CHROMA_URL = "https://myuser-rag-vector-db.chutes.ai/query"
LLM_BASE_URL = "https://myuser-deepseek-r1.chutes.ai/v1"
API_KEY = "your-api-key"
def get_embedding(text):
"""Get embedding vector for text."""
resp = requests.post(
EMBEDDING_URL,
headers={"Authorization": API_KEY},
json={"input": text, "model": "BAAI/bge-large-en-v1.5"}
)
return resp.json()["data"][0]["embedding"]
def search_knowledge_base(embedding):
"""Search vector DB."""
resp = requests.post(
CHROMA_URL,
headers={"Authorization": API_KEY},
json={"query_embeddings": [embedding], "n_results": 3}
)
# Format results into a context string
results = resp.json()
return "\n".join(results["documents"][0])
def generate_answer(query, context):
"""Generate answer using LLM."""
client = openai.OpenAI(base_url=LLM_BASE_URL, api_key=API_KEY)
prompt = f"""
Use the following context to answer the question.
Context:
{context}
Question: {query}
"""
resp = client.chat.completions.create(
model="deepseek-ai/DeepSeek-R1",
messages=[{"role": "user", "content": prompt}],
temperature=0.1
)
return resp.choices[0].message.content
# Main Flow
user_query = "What is Chutes?"
print(f"Querying: {user_query}...")
# 1. Embed
vector = get_embedding(user_query)
# 2. Retrieve
context = search_knowledge_base(vector)
print(f"Retrieved Context:\n{context}\n")
# 3. Generate
answer = generate_answer(user_query, context)
print(f"Answer:\n{answer}")Advanced: ComfyUI Workflow for RAG
You can also use ComfyUI on Chutes to build visual RAG pipelines. The example in the Chutes examples directory demonstrates how to wrap a ComfyUI workflow (which can include RAG nodes) inside a Chute API.

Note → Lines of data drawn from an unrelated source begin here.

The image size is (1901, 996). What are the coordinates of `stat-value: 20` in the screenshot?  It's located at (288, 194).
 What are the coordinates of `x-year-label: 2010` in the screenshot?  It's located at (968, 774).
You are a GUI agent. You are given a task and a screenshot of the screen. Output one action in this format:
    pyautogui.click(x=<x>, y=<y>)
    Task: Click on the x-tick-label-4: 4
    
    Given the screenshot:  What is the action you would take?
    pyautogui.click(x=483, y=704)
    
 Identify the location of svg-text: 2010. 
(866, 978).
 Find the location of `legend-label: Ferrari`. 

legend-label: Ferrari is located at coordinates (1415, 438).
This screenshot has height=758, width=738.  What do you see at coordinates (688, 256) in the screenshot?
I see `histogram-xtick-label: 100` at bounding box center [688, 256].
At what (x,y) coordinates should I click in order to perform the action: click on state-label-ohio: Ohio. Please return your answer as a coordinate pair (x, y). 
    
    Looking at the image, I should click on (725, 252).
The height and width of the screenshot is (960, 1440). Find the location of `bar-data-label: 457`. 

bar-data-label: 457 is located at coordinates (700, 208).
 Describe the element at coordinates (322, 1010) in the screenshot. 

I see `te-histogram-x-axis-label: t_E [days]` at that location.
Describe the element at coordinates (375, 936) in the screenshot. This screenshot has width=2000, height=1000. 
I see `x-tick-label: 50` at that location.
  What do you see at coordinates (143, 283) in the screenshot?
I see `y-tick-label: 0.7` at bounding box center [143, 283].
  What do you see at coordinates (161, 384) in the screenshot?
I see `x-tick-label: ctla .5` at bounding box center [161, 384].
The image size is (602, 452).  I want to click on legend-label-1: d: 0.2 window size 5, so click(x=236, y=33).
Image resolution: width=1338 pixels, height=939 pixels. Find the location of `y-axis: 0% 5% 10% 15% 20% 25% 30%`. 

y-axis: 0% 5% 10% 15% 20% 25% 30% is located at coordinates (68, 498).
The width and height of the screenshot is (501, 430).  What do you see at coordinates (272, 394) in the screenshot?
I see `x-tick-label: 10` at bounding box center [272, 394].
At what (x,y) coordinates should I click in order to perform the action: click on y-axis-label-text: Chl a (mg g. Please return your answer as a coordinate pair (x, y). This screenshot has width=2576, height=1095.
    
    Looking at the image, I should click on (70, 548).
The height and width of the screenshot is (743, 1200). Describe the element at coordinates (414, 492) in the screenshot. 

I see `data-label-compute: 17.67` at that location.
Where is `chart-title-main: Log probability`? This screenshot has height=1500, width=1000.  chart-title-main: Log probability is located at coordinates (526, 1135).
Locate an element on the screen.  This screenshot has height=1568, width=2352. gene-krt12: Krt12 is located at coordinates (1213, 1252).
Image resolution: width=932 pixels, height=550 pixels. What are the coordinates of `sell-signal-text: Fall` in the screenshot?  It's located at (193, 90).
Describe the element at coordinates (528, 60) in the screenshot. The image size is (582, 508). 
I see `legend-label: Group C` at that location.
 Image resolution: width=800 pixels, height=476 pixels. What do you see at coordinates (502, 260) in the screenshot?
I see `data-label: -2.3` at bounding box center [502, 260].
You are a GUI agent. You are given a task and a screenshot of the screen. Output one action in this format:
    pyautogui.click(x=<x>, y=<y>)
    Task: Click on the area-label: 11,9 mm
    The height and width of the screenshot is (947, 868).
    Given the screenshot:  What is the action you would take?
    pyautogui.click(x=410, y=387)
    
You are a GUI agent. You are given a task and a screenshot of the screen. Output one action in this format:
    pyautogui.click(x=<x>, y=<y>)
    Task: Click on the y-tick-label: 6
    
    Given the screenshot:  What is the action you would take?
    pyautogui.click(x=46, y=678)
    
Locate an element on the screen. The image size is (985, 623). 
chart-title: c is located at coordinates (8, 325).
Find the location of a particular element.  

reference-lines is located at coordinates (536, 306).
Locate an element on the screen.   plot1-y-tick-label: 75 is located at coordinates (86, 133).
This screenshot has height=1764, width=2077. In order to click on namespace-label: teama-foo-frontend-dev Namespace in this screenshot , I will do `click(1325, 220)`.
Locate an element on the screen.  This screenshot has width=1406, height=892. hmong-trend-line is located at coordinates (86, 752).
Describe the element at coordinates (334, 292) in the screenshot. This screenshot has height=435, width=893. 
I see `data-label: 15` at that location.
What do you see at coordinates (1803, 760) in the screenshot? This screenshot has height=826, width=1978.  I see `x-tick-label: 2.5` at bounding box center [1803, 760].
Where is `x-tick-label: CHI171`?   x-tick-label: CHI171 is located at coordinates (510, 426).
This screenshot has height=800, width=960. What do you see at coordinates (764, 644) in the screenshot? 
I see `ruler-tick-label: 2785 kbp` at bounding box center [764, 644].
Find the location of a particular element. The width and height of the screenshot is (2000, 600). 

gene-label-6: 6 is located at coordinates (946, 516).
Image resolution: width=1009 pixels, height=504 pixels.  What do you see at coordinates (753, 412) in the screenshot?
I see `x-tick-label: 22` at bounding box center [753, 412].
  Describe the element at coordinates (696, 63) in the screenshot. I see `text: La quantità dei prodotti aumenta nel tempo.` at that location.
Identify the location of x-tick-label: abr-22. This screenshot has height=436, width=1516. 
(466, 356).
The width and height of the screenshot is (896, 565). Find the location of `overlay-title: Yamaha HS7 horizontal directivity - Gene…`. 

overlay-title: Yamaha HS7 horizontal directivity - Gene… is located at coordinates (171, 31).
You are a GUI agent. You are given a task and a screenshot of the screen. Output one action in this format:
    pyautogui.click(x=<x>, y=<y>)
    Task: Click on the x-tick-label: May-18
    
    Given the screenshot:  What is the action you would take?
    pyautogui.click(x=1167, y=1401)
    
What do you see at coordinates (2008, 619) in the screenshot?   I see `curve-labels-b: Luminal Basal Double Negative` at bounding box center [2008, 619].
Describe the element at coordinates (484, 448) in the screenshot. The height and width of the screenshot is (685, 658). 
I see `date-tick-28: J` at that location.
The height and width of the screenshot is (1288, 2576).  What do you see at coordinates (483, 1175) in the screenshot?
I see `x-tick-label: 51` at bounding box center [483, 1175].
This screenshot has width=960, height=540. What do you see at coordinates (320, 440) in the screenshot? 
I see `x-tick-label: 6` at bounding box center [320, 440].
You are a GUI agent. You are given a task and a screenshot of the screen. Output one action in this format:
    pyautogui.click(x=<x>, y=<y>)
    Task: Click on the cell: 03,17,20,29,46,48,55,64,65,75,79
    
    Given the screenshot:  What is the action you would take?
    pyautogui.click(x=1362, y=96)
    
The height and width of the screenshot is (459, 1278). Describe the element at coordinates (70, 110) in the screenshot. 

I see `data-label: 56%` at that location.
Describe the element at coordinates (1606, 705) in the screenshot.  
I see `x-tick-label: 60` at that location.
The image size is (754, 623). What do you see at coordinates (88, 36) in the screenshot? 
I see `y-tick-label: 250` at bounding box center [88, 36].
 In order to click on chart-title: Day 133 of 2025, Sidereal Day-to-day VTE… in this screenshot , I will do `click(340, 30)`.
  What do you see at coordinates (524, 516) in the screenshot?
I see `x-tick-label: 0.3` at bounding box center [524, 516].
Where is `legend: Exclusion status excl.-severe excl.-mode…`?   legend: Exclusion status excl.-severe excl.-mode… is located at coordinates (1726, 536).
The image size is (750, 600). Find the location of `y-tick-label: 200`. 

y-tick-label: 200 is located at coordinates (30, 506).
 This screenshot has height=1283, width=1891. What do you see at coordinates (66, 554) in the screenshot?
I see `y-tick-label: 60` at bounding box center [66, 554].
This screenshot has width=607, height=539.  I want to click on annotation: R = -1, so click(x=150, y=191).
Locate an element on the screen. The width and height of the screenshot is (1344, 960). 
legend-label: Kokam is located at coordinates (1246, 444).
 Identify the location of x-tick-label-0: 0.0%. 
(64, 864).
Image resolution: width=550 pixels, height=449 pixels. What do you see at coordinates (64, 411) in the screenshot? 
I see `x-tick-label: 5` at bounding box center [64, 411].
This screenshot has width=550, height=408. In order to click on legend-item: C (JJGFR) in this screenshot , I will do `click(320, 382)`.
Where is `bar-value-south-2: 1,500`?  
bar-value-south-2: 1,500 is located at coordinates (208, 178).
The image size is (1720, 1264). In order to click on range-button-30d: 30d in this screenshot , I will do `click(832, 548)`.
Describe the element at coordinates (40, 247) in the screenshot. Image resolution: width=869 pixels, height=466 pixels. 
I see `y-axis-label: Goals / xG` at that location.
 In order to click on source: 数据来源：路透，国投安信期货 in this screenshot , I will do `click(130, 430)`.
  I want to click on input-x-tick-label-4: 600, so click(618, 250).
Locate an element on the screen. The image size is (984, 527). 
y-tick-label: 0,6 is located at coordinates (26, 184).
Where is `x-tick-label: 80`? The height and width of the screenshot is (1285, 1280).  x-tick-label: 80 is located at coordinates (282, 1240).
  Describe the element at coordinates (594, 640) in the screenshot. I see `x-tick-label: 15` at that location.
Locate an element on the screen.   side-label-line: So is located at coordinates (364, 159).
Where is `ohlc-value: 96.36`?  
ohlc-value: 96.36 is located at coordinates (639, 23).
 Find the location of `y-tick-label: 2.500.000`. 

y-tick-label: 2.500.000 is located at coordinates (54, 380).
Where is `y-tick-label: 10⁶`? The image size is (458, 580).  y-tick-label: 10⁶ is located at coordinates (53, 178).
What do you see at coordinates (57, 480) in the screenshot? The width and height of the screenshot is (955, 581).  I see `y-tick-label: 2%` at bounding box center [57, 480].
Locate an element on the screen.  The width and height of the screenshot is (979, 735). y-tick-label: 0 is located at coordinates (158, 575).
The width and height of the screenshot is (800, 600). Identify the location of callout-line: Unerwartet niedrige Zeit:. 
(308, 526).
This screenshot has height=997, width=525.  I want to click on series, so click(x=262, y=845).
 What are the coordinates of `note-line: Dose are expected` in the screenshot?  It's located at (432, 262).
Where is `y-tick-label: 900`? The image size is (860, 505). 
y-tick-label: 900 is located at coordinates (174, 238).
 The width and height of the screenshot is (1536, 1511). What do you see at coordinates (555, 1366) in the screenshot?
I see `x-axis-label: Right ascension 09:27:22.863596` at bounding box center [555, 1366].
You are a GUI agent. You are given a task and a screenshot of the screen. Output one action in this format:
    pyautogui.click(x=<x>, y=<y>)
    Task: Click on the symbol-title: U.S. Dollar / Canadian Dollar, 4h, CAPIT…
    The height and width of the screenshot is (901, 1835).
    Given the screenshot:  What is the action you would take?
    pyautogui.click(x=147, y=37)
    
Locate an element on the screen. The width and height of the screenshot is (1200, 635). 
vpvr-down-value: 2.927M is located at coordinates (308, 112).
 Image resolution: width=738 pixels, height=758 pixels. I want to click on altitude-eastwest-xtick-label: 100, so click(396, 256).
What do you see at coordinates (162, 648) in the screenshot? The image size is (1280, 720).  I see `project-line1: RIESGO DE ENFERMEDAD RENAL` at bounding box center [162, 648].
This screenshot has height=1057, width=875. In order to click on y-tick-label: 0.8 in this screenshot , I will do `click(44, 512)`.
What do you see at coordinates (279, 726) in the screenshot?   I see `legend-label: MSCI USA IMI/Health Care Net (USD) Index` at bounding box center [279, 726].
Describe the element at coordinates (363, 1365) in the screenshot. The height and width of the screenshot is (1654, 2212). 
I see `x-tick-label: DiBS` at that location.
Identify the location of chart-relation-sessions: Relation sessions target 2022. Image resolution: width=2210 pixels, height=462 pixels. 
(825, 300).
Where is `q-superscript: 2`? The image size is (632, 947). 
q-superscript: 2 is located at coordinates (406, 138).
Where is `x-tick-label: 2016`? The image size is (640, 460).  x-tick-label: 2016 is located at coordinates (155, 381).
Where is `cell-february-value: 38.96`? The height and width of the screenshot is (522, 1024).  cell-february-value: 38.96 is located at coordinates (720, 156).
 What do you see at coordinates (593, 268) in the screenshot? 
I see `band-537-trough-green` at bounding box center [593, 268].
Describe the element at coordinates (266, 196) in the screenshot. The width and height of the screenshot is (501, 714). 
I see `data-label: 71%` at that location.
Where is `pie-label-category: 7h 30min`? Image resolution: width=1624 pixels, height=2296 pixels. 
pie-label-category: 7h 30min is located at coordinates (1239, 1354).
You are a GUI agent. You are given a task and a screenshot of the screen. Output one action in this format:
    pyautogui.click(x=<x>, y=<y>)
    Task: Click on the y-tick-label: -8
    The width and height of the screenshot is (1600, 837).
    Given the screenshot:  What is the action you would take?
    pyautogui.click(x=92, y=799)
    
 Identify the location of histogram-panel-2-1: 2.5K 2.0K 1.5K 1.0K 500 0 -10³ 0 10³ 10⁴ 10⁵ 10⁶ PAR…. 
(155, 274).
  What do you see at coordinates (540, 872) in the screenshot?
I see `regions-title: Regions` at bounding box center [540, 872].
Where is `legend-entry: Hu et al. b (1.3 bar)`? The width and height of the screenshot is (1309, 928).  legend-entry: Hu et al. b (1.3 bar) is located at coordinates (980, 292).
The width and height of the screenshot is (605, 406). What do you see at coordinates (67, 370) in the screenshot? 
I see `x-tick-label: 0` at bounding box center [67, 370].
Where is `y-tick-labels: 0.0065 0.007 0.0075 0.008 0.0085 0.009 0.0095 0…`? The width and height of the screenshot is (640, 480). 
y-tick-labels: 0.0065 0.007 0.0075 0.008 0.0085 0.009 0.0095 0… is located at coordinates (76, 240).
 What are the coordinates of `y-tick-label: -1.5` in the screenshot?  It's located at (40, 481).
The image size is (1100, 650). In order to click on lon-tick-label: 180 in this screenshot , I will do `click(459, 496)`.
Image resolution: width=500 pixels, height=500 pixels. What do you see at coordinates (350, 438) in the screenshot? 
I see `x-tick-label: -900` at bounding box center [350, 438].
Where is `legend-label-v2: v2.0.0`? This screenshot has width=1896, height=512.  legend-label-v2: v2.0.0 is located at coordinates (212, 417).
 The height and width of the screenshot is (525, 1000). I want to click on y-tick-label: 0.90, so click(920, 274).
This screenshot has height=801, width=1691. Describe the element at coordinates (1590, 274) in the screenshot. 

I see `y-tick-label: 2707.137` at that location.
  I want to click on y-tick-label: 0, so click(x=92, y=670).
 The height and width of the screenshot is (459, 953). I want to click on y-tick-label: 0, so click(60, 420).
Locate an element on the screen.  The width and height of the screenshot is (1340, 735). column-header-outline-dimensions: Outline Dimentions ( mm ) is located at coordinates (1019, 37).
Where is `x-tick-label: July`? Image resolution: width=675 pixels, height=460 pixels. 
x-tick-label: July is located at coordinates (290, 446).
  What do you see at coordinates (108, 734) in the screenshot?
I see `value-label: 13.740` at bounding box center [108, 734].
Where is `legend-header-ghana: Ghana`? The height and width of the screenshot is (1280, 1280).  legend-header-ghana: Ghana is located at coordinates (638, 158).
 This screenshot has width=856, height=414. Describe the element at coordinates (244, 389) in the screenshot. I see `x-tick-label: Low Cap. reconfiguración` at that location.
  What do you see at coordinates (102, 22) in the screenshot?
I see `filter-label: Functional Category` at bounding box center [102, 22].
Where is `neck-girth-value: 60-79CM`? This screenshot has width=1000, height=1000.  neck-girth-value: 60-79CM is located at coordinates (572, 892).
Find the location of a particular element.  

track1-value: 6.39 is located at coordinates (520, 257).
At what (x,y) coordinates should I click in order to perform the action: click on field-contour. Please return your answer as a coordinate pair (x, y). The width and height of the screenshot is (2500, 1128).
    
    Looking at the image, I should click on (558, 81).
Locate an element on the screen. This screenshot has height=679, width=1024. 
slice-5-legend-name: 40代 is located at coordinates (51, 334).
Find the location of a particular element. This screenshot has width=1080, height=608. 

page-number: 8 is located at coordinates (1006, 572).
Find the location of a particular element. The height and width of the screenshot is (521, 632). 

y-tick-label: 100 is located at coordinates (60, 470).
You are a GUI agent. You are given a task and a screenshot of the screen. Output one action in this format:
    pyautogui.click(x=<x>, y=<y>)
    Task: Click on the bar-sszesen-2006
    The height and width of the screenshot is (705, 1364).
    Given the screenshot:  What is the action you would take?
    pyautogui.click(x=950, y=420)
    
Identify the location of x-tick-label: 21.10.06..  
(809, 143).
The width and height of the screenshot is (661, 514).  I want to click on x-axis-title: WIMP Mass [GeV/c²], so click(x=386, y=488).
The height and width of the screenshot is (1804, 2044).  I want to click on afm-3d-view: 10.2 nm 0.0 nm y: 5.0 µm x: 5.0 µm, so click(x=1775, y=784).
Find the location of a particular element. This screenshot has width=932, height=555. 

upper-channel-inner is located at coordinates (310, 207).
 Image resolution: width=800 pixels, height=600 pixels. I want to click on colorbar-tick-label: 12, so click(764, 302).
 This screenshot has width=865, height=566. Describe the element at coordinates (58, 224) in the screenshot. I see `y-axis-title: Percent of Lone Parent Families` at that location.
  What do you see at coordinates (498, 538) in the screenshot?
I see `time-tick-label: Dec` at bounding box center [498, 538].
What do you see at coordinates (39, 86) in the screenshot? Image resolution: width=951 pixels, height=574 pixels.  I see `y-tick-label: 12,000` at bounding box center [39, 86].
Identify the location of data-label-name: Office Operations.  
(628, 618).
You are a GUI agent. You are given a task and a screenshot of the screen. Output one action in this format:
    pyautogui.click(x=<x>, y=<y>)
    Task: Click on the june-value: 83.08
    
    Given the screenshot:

- Build a ComfyUI workflow that includes text loading, embedding, and LLM query nodes.
- Export the workflow as JSON API format.
- Use the pattern to load this workflow into a Chute, exposing inputs (like "prompt") as API parameters.
This allows you to drag-and-drop your RAG logic and deploy it as a scalable API instantly.